Women's association football club in Saudi Arabia

Al-Nassr Women's Football Club, commonly known as Al-Nassr Ladies (سيدات النصر), is a Saudi Arabian professional women's football club based in Riyadh. The club competes in the Saudi Women's Premier League, the top tier of women's football in Saudi Arabia.

==History==

===2018–2022: Founding and Al-Mamlaka era===
In 2018, the club was founded as Al-Mamlaka Women's Football Club (فريق المملكة النسائي) by Munira Al-Hamdan and Lujain Kashgari, and was based in Dammam. In 2019, Al-Mamlaka participated in the first Gulf Women's Football Championship, hosted in Saudi Arabia. The club participated in the Women's Community Football League, the first national competition for women in Saudi Arabia. The club finished as runners-up to Eastern Flames and were eliminated in the group stage. In 2021, Al-Mamlaka participated in the inaugural women's championship organized by the Saudi Arabian Football Federation, where they again finished runners-up behind Eastern Flames. The second-place finish qualified Al-Mamlaka for the final stage of the SAFF National Women's League. In the final stages, the team emerged victorious, winning the first official Saudi women's competition.

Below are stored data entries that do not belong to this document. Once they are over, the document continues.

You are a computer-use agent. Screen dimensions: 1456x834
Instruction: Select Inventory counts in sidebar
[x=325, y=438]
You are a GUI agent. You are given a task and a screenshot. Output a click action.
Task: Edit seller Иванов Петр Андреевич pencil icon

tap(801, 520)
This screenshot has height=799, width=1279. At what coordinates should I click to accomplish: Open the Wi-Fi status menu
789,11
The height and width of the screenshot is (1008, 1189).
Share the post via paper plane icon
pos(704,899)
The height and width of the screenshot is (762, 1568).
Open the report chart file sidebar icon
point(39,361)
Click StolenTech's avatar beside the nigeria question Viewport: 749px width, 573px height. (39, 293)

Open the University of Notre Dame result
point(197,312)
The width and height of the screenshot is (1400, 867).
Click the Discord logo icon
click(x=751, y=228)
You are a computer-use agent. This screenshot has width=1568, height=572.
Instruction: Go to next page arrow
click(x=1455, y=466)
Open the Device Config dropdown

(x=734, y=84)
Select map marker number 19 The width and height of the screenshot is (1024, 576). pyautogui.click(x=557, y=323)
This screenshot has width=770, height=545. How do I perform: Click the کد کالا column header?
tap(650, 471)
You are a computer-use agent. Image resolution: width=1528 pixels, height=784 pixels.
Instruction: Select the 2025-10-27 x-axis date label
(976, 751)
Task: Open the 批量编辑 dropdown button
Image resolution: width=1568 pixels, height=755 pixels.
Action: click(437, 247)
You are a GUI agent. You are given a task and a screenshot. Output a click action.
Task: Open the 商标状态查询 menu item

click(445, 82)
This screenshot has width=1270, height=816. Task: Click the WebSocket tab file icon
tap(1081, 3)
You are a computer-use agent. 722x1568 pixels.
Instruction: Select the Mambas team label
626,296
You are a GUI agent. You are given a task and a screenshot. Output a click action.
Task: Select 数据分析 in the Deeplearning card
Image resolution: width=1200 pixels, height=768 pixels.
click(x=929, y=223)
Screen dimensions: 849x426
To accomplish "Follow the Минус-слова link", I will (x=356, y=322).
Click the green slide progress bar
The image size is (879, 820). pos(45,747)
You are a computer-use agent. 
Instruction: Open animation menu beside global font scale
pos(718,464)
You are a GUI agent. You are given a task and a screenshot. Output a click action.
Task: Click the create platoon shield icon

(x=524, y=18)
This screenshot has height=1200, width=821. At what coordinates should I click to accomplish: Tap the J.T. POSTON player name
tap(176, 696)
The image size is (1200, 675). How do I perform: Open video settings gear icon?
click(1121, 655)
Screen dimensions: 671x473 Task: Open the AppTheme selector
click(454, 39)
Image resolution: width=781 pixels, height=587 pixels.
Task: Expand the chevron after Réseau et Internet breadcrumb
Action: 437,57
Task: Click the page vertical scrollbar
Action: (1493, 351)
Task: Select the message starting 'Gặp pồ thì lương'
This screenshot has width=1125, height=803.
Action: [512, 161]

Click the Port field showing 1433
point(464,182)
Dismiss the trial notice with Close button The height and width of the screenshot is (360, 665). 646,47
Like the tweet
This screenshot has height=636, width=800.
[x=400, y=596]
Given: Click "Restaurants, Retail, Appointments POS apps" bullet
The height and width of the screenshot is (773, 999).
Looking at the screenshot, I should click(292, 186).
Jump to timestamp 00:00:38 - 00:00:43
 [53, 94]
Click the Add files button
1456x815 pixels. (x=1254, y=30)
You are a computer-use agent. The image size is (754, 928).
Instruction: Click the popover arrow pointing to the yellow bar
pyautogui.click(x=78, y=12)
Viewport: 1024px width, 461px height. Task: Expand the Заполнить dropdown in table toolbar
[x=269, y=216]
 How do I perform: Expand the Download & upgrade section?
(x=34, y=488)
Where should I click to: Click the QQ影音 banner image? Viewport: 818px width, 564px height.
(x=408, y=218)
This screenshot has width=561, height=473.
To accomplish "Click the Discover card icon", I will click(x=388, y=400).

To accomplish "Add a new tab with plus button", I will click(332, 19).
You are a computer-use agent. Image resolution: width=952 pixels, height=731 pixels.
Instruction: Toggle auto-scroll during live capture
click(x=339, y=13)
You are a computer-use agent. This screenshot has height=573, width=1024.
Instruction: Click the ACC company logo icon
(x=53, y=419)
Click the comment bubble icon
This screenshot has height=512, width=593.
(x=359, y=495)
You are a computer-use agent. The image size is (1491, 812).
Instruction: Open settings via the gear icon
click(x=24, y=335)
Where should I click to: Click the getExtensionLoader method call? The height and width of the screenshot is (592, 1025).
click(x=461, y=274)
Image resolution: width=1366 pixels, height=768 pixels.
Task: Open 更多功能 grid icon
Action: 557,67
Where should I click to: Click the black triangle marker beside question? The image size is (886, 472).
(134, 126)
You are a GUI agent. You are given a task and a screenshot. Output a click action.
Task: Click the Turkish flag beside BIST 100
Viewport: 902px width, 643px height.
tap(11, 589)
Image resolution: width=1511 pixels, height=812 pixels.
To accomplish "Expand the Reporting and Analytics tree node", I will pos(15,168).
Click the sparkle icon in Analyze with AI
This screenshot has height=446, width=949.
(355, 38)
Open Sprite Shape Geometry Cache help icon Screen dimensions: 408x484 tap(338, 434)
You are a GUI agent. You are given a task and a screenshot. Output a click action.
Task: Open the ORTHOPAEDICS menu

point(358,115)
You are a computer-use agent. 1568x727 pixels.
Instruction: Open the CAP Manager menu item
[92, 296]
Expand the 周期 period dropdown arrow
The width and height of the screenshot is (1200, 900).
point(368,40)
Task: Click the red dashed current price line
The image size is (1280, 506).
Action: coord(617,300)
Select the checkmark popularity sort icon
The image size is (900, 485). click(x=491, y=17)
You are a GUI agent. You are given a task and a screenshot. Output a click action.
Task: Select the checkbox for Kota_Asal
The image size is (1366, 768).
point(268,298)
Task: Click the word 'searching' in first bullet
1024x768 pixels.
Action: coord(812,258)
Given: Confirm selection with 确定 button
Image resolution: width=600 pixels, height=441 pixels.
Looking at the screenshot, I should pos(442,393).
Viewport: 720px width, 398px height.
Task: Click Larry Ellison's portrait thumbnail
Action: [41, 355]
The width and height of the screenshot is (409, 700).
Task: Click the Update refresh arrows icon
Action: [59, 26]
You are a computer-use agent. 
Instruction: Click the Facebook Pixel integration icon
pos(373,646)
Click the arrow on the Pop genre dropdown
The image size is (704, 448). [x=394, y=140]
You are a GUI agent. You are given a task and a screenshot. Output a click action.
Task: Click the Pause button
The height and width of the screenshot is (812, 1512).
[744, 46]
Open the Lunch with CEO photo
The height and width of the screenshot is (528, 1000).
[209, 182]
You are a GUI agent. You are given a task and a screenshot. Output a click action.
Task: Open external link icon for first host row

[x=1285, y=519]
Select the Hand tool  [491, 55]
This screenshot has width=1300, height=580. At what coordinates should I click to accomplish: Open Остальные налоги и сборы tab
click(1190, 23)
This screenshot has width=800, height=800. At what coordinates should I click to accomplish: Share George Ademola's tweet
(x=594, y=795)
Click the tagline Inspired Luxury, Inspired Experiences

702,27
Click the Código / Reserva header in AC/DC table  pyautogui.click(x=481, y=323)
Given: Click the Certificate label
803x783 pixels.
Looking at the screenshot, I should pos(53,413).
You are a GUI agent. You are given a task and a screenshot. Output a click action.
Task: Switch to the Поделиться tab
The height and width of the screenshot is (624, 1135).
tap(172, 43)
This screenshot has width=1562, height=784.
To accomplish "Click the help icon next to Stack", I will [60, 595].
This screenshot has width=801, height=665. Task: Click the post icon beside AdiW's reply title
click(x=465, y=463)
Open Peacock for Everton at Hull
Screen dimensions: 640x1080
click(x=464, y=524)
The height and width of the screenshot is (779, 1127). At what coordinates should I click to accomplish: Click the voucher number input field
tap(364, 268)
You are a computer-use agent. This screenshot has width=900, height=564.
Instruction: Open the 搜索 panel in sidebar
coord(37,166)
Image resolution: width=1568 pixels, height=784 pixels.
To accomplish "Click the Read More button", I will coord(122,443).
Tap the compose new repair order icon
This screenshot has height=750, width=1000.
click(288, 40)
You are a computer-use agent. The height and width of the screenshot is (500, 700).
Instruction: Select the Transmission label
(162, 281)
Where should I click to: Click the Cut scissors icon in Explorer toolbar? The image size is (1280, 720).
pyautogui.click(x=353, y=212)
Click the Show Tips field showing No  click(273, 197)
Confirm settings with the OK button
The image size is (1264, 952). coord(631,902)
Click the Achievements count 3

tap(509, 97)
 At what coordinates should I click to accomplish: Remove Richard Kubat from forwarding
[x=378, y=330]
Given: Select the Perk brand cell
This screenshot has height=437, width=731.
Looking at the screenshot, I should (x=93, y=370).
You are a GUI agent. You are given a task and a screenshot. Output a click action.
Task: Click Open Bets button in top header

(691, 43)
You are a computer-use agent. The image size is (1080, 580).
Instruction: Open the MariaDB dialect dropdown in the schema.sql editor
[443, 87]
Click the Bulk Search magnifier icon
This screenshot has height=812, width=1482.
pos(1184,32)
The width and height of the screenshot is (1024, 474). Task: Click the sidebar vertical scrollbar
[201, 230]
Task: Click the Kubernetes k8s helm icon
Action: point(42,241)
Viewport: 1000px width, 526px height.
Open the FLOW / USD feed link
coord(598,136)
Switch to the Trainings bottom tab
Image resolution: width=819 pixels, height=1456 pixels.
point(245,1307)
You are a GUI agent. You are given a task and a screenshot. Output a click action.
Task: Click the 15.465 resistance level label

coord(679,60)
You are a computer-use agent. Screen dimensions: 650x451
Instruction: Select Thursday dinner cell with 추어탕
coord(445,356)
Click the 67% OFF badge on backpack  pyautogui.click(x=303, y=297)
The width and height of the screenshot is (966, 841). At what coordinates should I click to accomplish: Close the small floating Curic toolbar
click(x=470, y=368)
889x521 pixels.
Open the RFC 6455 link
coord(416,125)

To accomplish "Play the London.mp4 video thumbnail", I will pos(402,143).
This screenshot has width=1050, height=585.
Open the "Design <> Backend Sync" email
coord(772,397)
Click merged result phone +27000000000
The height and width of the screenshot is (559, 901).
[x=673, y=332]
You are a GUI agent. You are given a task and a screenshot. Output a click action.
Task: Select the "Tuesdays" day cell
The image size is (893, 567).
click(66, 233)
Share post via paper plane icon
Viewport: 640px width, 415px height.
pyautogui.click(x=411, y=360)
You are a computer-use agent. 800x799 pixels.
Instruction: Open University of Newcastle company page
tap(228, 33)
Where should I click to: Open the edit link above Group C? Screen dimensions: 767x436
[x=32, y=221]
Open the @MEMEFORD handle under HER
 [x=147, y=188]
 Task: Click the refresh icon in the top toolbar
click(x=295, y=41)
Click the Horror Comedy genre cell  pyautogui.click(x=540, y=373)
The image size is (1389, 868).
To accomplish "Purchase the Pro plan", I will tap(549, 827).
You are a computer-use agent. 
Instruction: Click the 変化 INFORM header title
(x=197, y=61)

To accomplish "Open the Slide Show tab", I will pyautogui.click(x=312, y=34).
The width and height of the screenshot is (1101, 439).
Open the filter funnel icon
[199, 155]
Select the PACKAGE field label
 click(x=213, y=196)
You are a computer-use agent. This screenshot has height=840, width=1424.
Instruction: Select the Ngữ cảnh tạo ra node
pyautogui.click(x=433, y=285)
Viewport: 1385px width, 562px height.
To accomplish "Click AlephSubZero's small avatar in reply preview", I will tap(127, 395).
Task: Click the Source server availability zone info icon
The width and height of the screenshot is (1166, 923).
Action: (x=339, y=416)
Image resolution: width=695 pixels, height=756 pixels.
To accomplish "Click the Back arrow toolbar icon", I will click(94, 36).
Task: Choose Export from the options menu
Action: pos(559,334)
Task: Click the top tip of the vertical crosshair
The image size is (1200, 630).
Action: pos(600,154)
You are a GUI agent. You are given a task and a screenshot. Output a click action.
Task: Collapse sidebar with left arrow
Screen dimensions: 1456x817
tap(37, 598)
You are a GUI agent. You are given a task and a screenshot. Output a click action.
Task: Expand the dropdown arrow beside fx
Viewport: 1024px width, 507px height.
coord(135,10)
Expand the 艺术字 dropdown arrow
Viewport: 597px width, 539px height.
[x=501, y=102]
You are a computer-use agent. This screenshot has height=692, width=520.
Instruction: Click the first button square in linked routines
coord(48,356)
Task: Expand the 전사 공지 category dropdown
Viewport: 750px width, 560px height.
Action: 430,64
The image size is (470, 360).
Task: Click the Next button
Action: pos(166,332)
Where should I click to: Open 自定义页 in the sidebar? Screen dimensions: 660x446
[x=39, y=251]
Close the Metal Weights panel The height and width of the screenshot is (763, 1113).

===2022–present: Al-Nassr era===
In September 2022, Al-Nassr acquired the team to be its women's section to participate in the inaugural 2022–23 Saudi Women's Premier League. On 13 October 2022, the team played its first-ever match in the 2022–23 Women's Premier League, achieving a resounding 18–0 victory over Sama to kick off their competitive record. The club won the inaugural edition, becoming the first-ever champions of the competition. In the following season, Al-Nassr won its second consecutive title, qualifying them for the inaugural 2024–25 AFC Women's Champions League, becoming the first Saudi team to participate in the competition.

==Kits==

| Period | Kit manufacturer | main sponsor |
| 2022–2023 | Duneus | None |
| 2023–2024 | Nike |
| 2024–2025 | Adidas | KAFD |
| 2025– | AviLease |

== Players ==

=== Current squad ===

| No. | Pos. | Nation | Player |
|---|---|---|---|
| 2 | DF | KSA | Reema Al-Malki |
| 3 | DF | KSA | Wade Al-Masari |
| 4 | DF | KSA | Latifa Al-Nawfawi |
| 5 | MF | KSA | Layan Al-Fathi |
| 6 | MF | KSA | Aseel Ahmed |
| 7 | MF | KSA | Basmah Al-Shnaifi |
| 8 | MF | KSA | Sara Al-Hamad |
| 9 | FW | TAN | Clara Luvanga |
| 10 | FW | KSA | Mubarkh Al-Saiari |
| 11 | FW | COD | Ruth Kipoyi |
| 12 | FW | KSA | Dalal Abdulwasi |
| 15 | FW | KSA | Rinas Saleh |
| 16 | FW | KSA | Ghader Abdulwahed |
| 17 | MF | JPN | Yuki Watari |

| No. | Pos. | Nation | Player |
|---|---|---|---|
| 20 | MF | BRA | Duda Francelino |
| 21 | GK | KSA | Mona Abdulrahman |
| 22 | DF | KSA | Shuruq Al-Hwsawi |
| 23 | FW | KSA | Mawadah Al-Maghrabi |
| 25 | DF | KSA | Samira Faisal |
| 27 | DF | KSA | Kholoud Al-Harthi |
| 66 | GK | KSA | Reem Al-Beloshi |
| 69 | MF | FRA | Nesrine Bahlouli |
| 71 | DF | KSA | Bayan Eisa |
| 80 | MF | POR | Andreia Faria (captain) |
| 99 | MF | BHR | Hessa Al-Isa |
| — | DF | KSA | Al-Anood Ahmed |
| — | MF | KSA | Aida Adel |

==Personnel==
=== Current technical staff ===

| Position | Name |
|---|---|
| Head coach | KSA Abdulaziz Al-Alwni |
| Assistant coach | IDN Rudy Eka Priyambada |
| Goalkeeping coach | ESP Tony Mingual |
| Fitness coach | ESP Raúl Muñoz |
| Video analyst | TBA |
| Technical coach | TBA |
| Head doctor | POR Carlos Miguel |
| Chief scout | TBA |

== Honours ==
===Official===

| Type | Competition | Titles | Seasons |
| Domestic | Saudi Women's Premier League | 4 | 2022–23, 2023–24, 2024–25, 2025–26 |
| Saudi Women's Cup | 1 | 2025–26 |
| Saudi Women's Super Cup | 1 | 2025 |
| Saudi Women's Premier Challenge Cup | 1 | 2025 |
| SAFF Women's Football Championship | 1 | 2021–22 |
| Regional | WAFF Women's Clubs Championship | 1 | 2026 |

==Record in Asian Football==
As of 20 August 2026

All results (away, home and aggregate) list Al-Nassr's goal tally first.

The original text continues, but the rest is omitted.